Pharmacotherapeutic Impact on Pathophysiology

When choosing initial treatment options for depression, the classes of medications have similar efficacy, so it is best to focus on safety and medication tolerance (Rosenthal & Burchum, 2018). Therefore, I chose to start with a Selective Serotonin Reuptake Inhibitor (SSRI), recognized as the safest and most tolerated medications for treating major depression (Rosenthal & Burchum, 2018). The pathophysiology of these medications is unclear; however, the theory suggests that these medications compensate for serotonin deficiency in the synapse (Holck, Wolkowitz, Mellon, Reus, Nelson, Westrin, & Lindqvist, 2019). Serotonin is needed to regulate sleep, mood, and cognition (Holck et al., 2019). By increasing the amount of Serotonin in the synapse, this patient’s depressive symptoms decreased.           In the second decision, I chose to add Wellbutrin IR to the patient’s medication regimen to help treat his erectile dysfunction symptoms. Wellbutrin is an atypical antidepressant where the mechanism of action is also not understood (Rosenthal & Burchum, 2018). However, the effects may be related to blocking the reuptake of dopamine, which regulates behavior and influences learning, and norepinephrine, which plays a role in getting the brain and body ready for action (Berke, 2018; Rosenthal & Burchum, 2018). While Wellbutrin helps depression, it also seems to help with sexual desire (Rosenthal & Burchum, 2018). Fortunately, this additional medication helped the patient in the scenario. After four weeks of taking both drugs, he had a continued decrease in depressive symptoms and no longer struggled with sexual dysfunction.           In my third decision, I chose to change the Wellbutrin order to extended-release since the patient was experiencing restlessness symptoms. The immediate-release may have been too much, too fast for the patient as it reaches its peak two hours after administration (Rosenthal & Burchum, 2018). Extended-release Wellbutrin reaches its peak at five hours with a half-life of approximately 21 hours (Food and Drug Administration, n.d.). This change will help to settle the experienced side effects of the medication.

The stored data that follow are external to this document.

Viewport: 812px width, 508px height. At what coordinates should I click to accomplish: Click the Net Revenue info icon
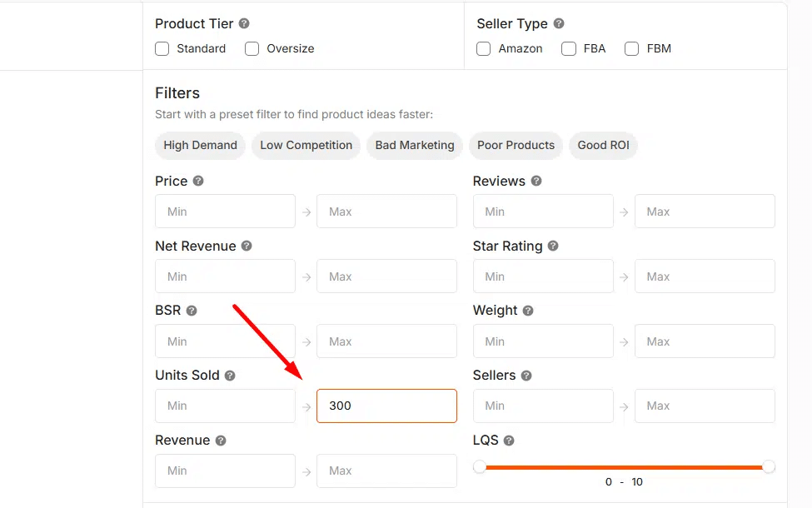pos(247,246)
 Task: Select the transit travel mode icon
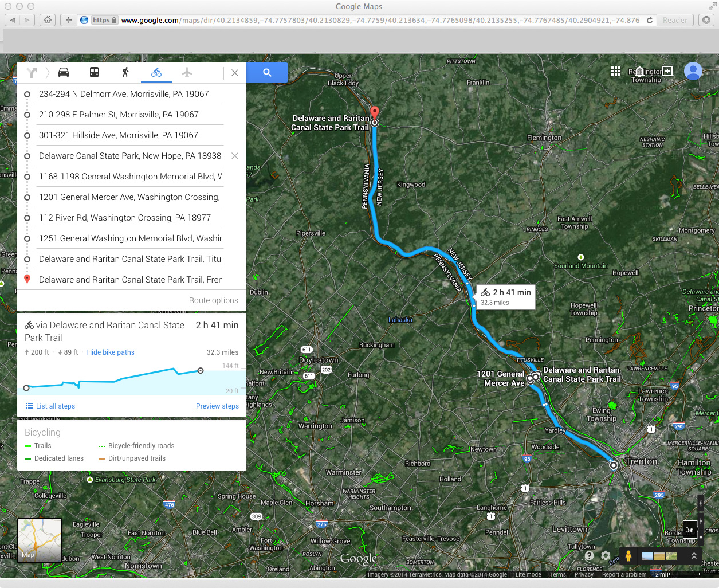click(x=94, y=72)
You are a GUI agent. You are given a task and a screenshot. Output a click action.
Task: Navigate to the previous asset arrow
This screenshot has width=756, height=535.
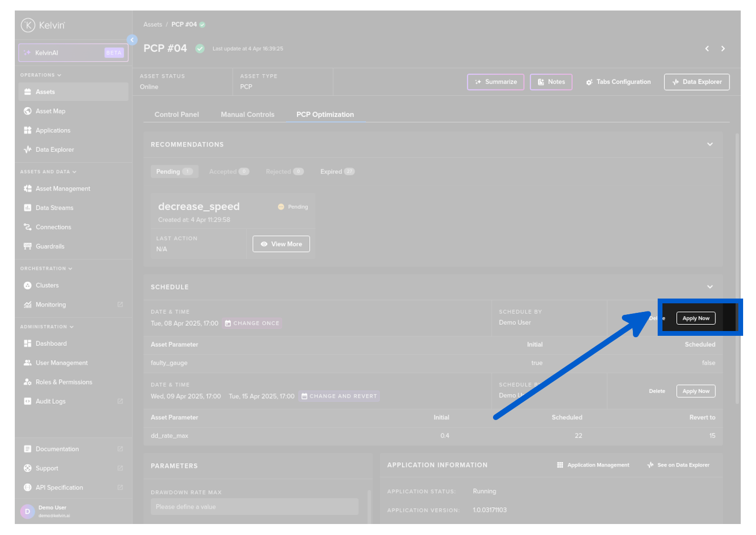tap(707, 49)
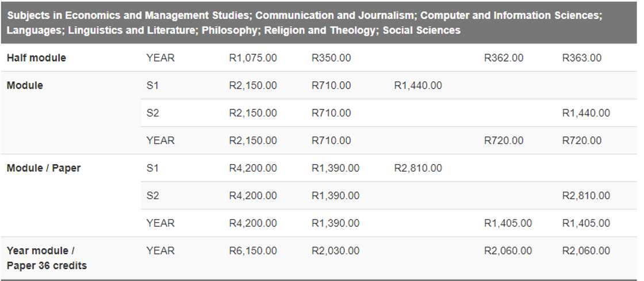Select YEAR in the Half module row
Viewport: 644px width, 281px height.
[160, 58]
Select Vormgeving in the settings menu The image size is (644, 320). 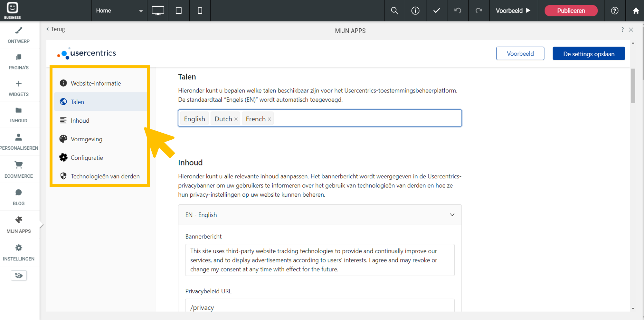click(x=86, y=139)
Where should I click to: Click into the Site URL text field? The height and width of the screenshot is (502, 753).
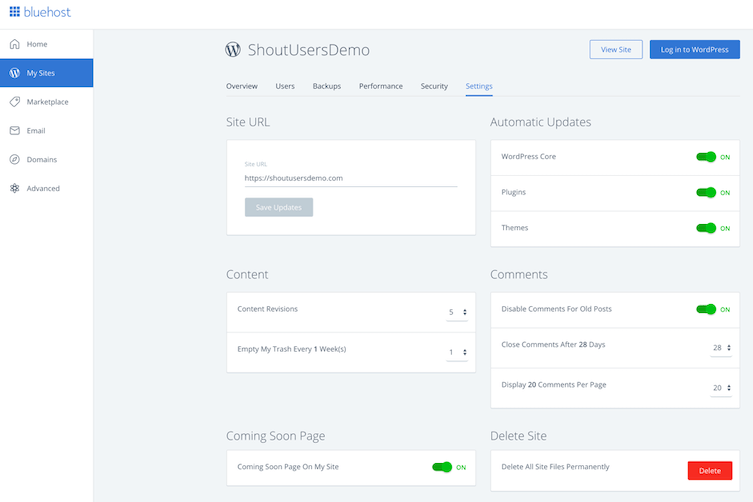coord(350,178)
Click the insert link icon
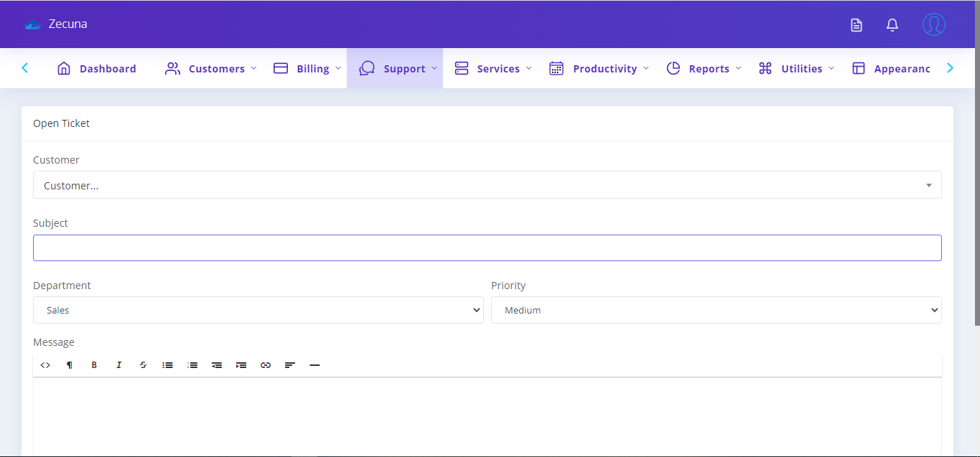This screenshot has height=457, width=980. [x=265, y=364]

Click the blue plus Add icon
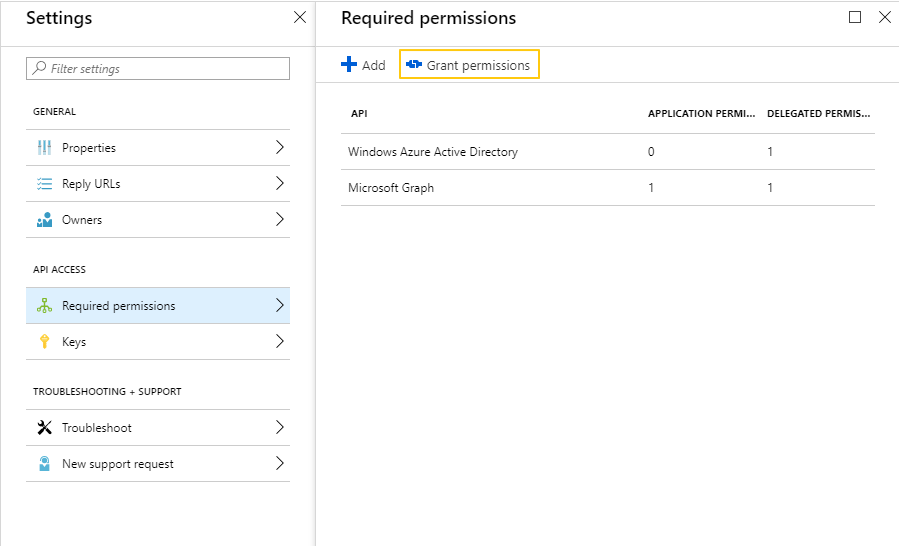coord(349,65)
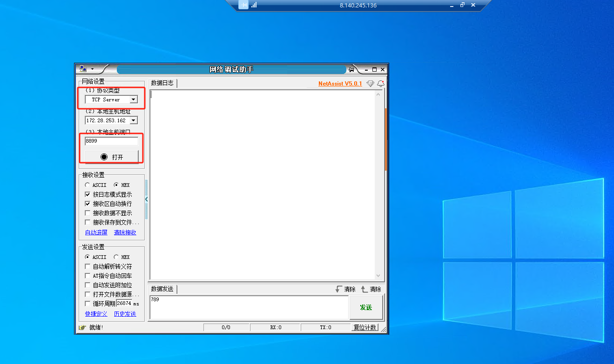Screen dimensions: 614x364
Task: Click the 打开 button to start server
Action: tap(112, 157)
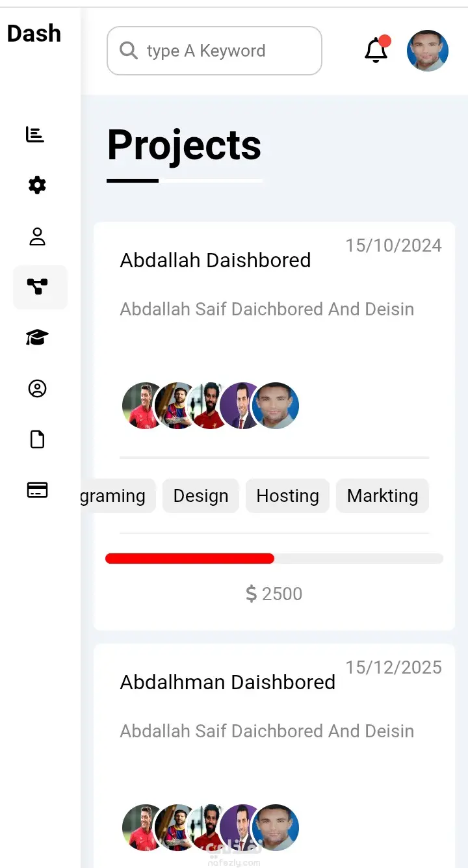Open the bar chart dashboard icon
Viewport: 468px width, 868px height.
35,135
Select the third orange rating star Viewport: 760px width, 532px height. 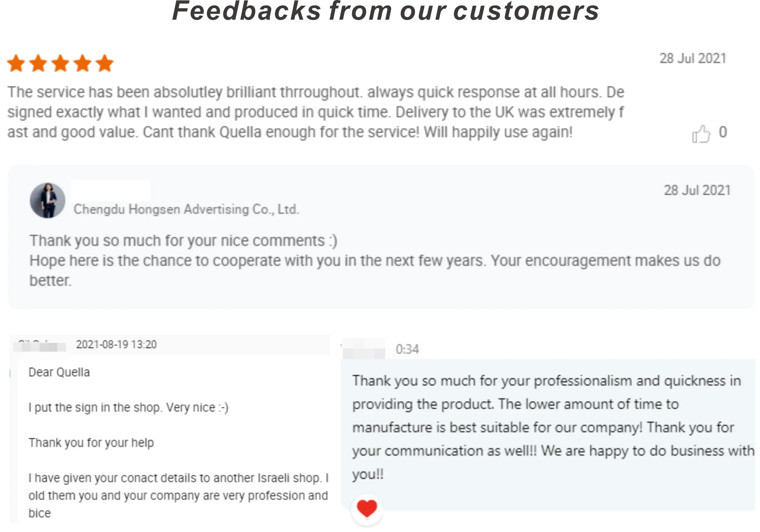click(x=61, y=63)
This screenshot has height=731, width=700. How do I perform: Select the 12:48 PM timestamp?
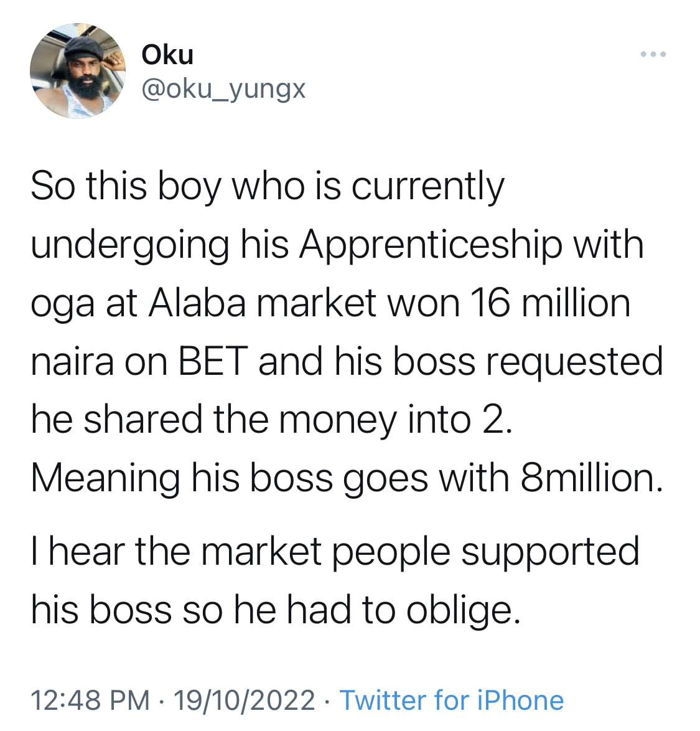click(x=90, y=700)
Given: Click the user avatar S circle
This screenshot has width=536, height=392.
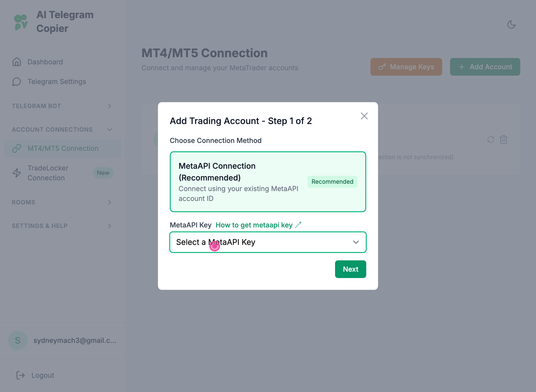Looking at the screenshot, I should 18,340.

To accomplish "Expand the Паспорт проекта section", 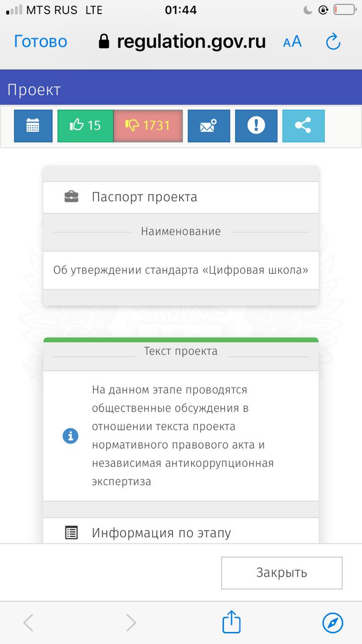I will coord(181,197).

Treatment Plan The effect of Zoloft and Wellbutrin on the patient’s pathophysiology will impact the patient’s treatment plan. Common side effects of SSRIs include weight gain, insomnia, sexual dysfunction, and increased risk of suicide (Rosenthal & Burchum, 2018). I already addressed sexual dysfunction by adding Wellbutrin, but the monitoring for the other side effects is also essential for safety and compliance purposes. The patient already has had a significant amount of weight gain and complains about insomnia. Therefore, follow up appointments are necessary for close monitoring of these possible side effects. Treatment should include education about proper diet and activity to regulate weight. The provider should also assess the patient’s sleep to ensure the medication is helping rather than worsening the amount and quality of sleep. It is also crucial for the provider to educate the patient on the increased risk of suicide and encourage the patient to seek help immediately if he starts having these thoughts. The provider should assess the patient for suicidal ideation frequently.

Wellbutrin is usually well tolerated; however, it carries a risk for seizures and psychotic symptoms. Therefore, the provider should assess for any seizure risk factors such as a history of seizures, a head injury, an eating disorder, or a CNS tumor (Rosenthal & Burchum, 2018). The provider should also assess the patient for psychotic symptoms at each follow-up visit, such as hallucinations or delusional thoughts (Rosenthal & Burchum, 2018).

References

Berke, J.D. (2018). What does dopamine mean? Nature Neuroscience, 21(6), 787-793. Retrieved from https://www.ncbi.nlm.nih.gov/pubmed/29760524Food and Drug Administration. (n.d.). Wellbutrin XL. Retrieved from https://www.accessdata.fda.gov/drugsatfda_docs/label/2011/021515s026s027lbl.pdfHolck, A., Wolkowitz, O. M., Mellon, S. H., Reus, V. I., Nelson, J. C., Westrin, Å., & Lindqvist, D. (2019). Plasma serotonin levels are associated with antidepressant response to SSRIs. Journal of Affective Disorders, 250, 65–70. https://doi-org.ezp.waldenulibrary.org/10.1016/j.jad.2019.02.063Laureate Education (Producer). (2019). Adult geriatric depression [Interactive media file]. Baltimore, MD: Author.Rosenthal, L. D., & Burchum, J. R. (2018). Lehne’s pharmacotherapeutics for advanced practice providers. St. Louis, MO: Elsevier.